Gene expression analysis of a human enterocyte cell line reveals downregulation of cholesterol biosynthesis in response to short-chain fatty acids

Abstract

It has been suggested that the short-chain fatty acids (SCFAs) produced by anaerobic bacterial intestinal fermentation of soluble fiber may regulate lipid metabolism in intestine, thus reducing plasma cholesterol levels. However, the exact mechanism of action of SCFAs in lowering cholesterol levels is not fully understood. The aims of this study were to test the effects of SCFAs on gene expression in a human enterocyte cell line Caco-2/TC-7 and to validate microarray data by real-time PCR. Human Caco-2/TC-7 enterocytes were cultured on transwell filter inserts and incubated with the SCFAs acetate (Ac), propionate (Pr), and butyrate (Bu). Total RNA was then isolated for microarrays and quantitative real-time PCR analysis.

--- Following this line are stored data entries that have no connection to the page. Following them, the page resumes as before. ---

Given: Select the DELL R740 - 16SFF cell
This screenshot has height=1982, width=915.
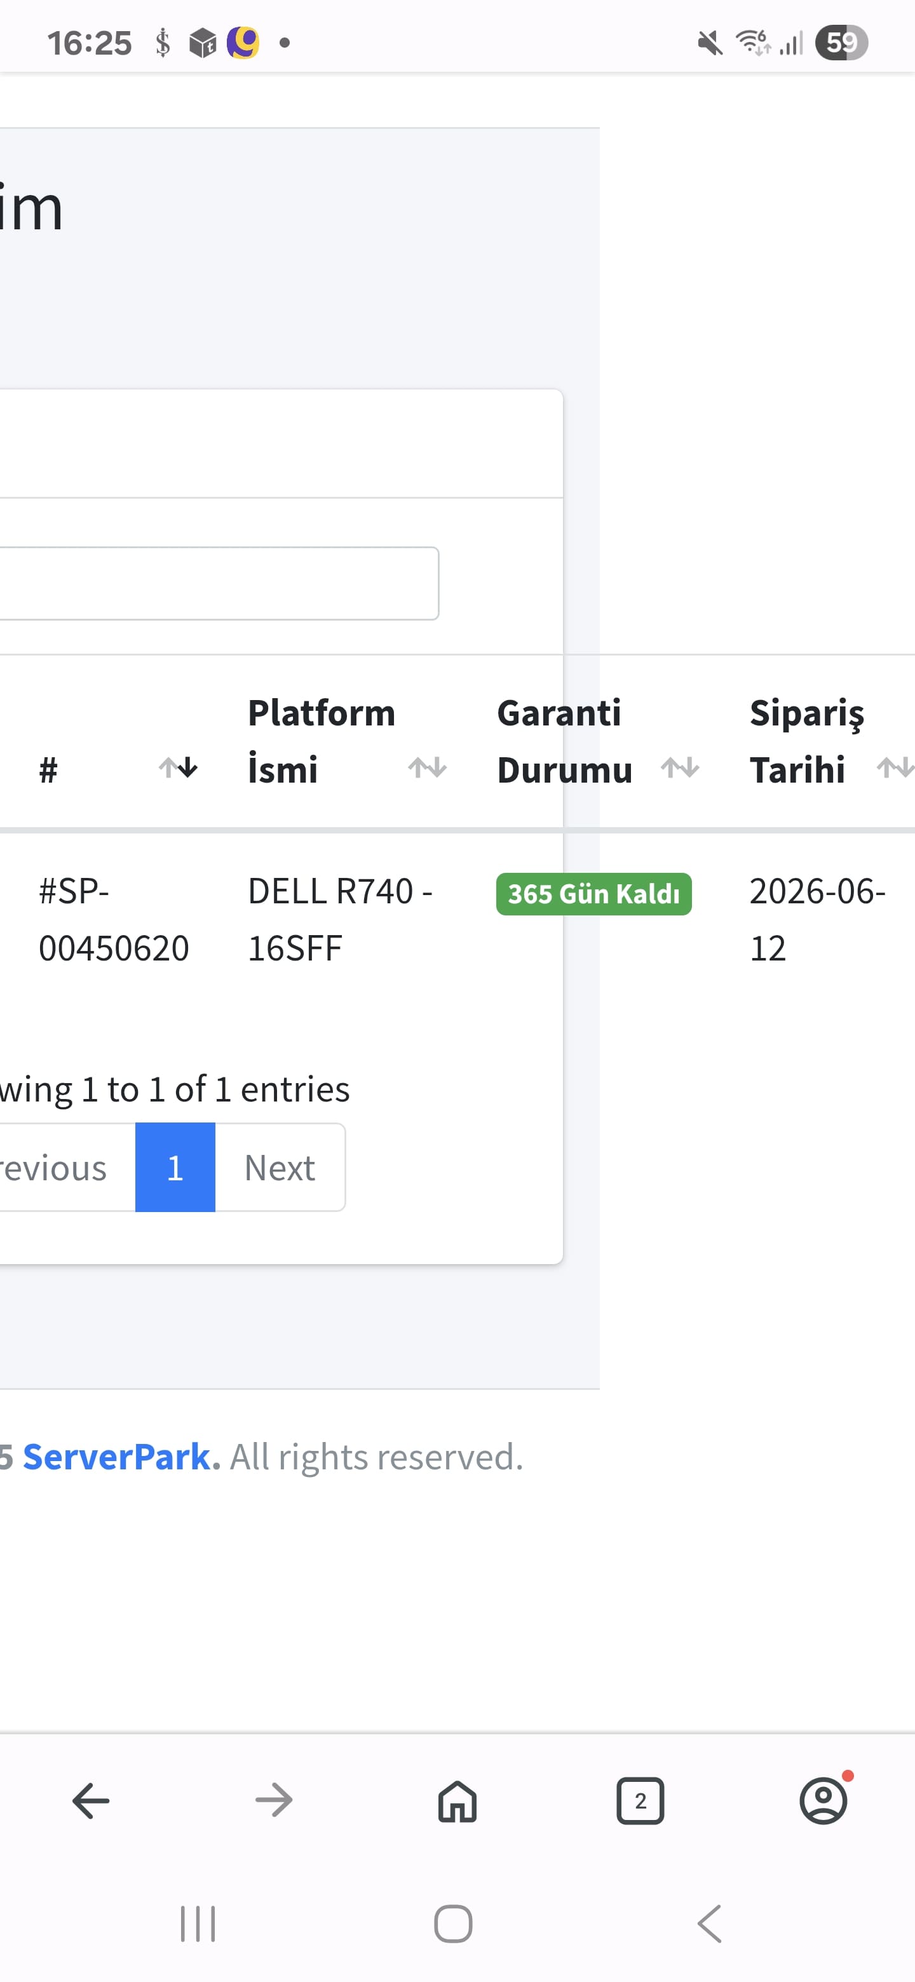Looking at the screenshot, I should (x=340, y=919).
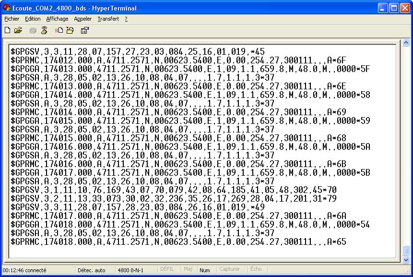The width and height of the screenshot is (413, 277).
Task: Click the vertical scrollbar thumb
Action: coord(406,251)
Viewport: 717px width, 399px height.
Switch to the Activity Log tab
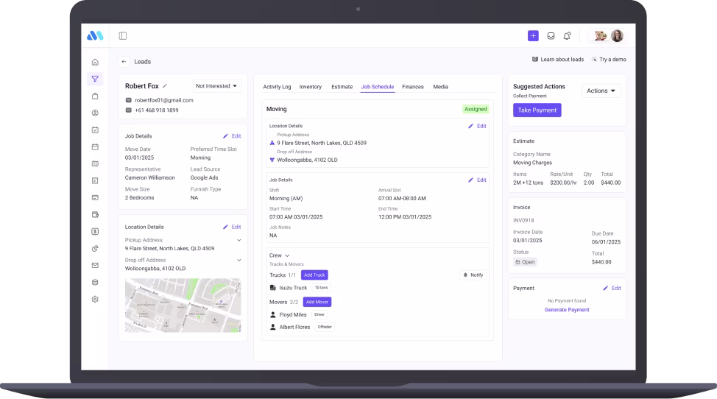(277, 87)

Treatment of human enterocytes with Pr and Bu affects a wide variety of genes. These genes were classified according to the PANTHER classification system, and the results showed that different biological processes and metabolic pathways were modified by Pr and Bu treatment, including the intestinal cholesterol biosynthesis pathway. Differential array expression analysis showed that nine genes were downregulated in this pathway, and these results were validated by real-time PCR. This in vitro study allowed us to identify a wide variety of biological processes and metabolic pathways affected by the SCFAs tested. Importantly, our results show that the global effect of Pr and Bu is to downregulate the expression of nine key genes involved in intestinal cholesterol biosynthesis, thus possibly inhibiting this pathway.